MALT: Multi-scale Action Learning Transformer for Online Action Detection
Zhipeng Yang, Ruoyu Wang, Yang Tan, Liping Xie
TL;DR
MALT addresses online action detection by modeling actions at multiple temporal scales. It combines a hierarchical encoder that produces a coarse-to-fine action feature sequence with a recurrent decoder that fuse multi-scale features efficiently, augmented by a sparse-attention frame scoring mechanism to filter irrelevant history without extra networks. The approach achieves state-of-the-art performance on THUMOS'14 and TVSeries, with ablations confirming the benefits of sparse attention, auxiliary losses, and multi-branch encoding. This multi-scale, attention-based framework offers real-time OAD improvements by preserving local temporal information while reducing computation on uninformative frames.
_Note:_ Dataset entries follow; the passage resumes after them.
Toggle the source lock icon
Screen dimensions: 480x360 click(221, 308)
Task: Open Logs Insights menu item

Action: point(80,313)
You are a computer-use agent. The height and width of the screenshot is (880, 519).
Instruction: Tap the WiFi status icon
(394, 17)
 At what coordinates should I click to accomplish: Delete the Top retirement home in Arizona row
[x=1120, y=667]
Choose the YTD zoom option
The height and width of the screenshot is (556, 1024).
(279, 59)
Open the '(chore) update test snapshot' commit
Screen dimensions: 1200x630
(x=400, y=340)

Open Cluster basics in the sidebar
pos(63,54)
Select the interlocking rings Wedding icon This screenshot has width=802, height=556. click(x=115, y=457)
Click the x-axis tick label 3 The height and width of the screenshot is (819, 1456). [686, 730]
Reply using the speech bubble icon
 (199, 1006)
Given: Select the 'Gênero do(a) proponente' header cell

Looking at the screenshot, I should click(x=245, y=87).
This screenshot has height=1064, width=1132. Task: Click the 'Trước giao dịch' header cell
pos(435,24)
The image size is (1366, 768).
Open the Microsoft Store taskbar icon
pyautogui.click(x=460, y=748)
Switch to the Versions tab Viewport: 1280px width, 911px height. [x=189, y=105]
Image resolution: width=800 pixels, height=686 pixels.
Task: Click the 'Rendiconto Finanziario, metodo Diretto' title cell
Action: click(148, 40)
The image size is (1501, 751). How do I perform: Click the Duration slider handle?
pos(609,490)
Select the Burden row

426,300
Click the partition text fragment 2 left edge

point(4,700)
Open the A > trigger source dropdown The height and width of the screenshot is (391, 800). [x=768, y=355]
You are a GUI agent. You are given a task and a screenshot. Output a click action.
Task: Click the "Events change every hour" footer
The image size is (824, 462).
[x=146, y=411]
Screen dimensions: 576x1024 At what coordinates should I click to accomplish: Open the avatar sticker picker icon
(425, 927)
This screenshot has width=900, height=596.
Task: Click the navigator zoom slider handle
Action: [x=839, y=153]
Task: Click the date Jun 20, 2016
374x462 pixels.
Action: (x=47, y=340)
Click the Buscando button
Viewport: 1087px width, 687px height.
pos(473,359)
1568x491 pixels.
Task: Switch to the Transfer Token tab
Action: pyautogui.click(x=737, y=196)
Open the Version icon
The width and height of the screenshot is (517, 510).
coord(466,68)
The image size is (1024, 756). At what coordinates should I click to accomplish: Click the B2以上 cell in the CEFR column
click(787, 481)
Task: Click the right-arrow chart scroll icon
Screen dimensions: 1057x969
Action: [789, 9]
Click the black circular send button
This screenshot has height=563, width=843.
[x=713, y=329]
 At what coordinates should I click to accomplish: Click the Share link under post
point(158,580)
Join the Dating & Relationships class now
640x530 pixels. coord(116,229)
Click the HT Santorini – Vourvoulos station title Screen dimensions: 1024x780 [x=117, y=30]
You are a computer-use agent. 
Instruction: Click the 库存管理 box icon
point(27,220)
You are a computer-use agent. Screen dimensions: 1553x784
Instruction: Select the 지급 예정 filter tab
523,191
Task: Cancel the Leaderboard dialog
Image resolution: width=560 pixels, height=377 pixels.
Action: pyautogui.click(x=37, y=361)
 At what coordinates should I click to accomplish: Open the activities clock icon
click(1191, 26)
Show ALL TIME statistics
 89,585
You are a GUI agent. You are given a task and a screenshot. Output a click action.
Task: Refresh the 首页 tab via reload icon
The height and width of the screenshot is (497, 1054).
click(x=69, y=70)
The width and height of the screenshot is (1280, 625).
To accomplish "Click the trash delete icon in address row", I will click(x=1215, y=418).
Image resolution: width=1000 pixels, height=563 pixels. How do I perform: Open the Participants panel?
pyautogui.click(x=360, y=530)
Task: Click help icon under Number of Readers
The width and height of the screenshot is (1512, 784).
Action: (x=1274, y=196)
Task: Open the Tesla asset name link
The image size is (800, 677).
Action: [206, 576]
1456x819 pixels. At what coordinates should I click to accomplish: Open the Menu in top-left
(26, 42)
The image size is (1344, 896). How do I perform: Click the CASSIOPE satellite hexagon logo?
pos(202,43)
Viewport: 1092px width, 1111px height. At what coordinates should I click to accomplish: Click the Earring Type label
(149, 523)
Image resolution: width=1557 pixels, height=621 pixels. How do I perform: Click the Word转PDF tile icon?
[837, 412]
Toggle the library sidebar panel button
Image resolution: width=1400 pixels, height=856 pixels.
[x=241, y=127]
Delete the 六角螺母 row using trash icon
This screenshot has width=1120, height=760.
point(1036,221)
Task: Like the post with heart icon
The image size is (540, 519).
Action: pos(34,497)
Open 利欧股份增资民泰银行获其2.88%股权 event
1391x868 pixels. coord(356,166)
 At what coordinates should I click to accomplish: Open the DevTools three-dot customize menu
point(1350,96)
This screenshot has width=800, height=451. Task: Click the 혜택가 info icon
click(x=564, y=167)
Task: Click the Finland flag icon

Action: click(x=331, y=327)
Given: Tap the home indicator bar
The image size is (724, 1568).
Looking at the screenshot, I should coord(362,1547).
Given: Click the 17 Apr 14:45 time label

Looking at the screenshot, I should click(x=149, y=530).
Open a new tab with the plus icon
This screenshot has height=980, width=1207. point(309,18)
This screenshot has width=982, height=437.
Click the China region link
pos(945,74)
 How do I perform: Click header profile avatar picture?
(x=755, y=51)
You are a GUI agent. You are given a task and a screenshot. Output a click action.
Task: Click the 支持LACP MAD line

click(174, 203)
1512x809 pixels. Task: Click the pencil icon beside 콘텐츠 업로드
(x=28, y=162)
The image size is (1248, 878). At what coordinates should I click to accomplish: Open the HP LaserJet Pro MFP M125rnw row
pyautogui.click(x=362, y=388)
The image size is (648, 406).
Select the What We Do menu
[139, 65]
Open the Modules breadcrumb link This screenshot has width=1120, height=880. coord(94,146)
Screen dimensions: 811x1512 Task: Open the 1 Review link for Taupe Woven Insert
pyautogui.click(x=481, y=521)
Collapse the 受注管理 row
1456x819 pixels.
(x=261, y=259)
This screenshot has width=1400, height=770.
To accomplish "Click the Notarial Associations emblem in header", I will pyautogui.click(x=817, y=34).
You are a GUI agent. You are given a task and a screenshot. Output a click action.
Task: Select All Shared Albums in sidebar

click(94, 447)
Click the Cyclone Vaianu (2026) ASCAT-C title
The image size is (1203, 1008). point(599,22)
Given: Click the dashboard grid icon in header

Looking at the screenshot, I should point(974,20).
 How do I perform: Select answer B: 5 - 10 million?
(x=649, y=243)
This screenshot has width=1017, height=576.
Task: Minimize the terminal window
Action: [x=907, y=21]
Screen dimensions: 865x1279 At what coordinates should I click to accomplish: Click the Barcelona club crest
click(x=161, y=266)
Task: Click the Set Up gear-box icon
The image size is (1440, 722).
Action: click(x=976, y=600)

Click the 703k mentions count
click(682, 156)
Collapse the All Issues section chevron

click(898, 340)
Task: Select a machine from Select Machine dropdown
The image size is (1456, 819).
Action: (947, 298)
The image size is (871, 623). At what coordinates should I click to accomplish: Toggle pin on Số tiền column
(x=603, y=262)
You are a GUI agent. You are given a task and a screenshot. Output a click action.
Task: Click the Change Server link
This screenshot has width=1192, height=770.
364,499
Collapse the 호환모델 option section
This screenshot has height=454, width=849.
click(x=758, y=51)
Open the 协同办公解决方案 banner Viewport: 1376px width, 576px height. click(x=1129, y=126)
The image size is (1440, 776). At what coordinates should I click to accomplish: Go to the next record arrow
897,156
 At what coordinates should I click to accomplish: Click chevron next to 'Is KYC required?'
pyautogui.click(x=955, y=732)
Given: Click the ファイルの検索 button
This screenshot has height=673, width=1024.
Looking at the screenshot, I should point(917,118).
The work also highlights practical considerations, such as encoder depth and filtering thresholds, that influence performance and scalability.
Abstract
Online action detection (OAD) aims to identify ongoing actions from streaming video in real-time, without access to future frames. Since these actions manifest at varying scales of granularity, ranging from coarse to fine, projecting an entire set of action frames to a single latent encoding may result in a lack of local information, necessitating the acquisition of action features across multiple scales. In this paper, we propose a multi-scale action learning transformer (MALT), which includes a novel recurrent decoder (used for feature fusion) that includes fewer parameters and can be trained more efficiently. A hierarchical encoder with multiple encoding branches is further proposed to capture multi-scale action features. The output from the preceding branch is then incrementally input to the subsequent branch as part of a cross-attention calculation. In this way, output features transition from coarse to fine as the branches deepen. We also introduce an explicit frame scoring mechanism employing sparse attention, which filters irrelevant frames more efficiently, without requiring an additional network. The proposed method achieved state-of-the-art performance on two benchmark datasets (THUMOS'14 and TVSeries), outperforming all existing models used for comparison, with an mAP of 0.2% for THUMOS'14 and an mcAP of 0.1% for TVseries.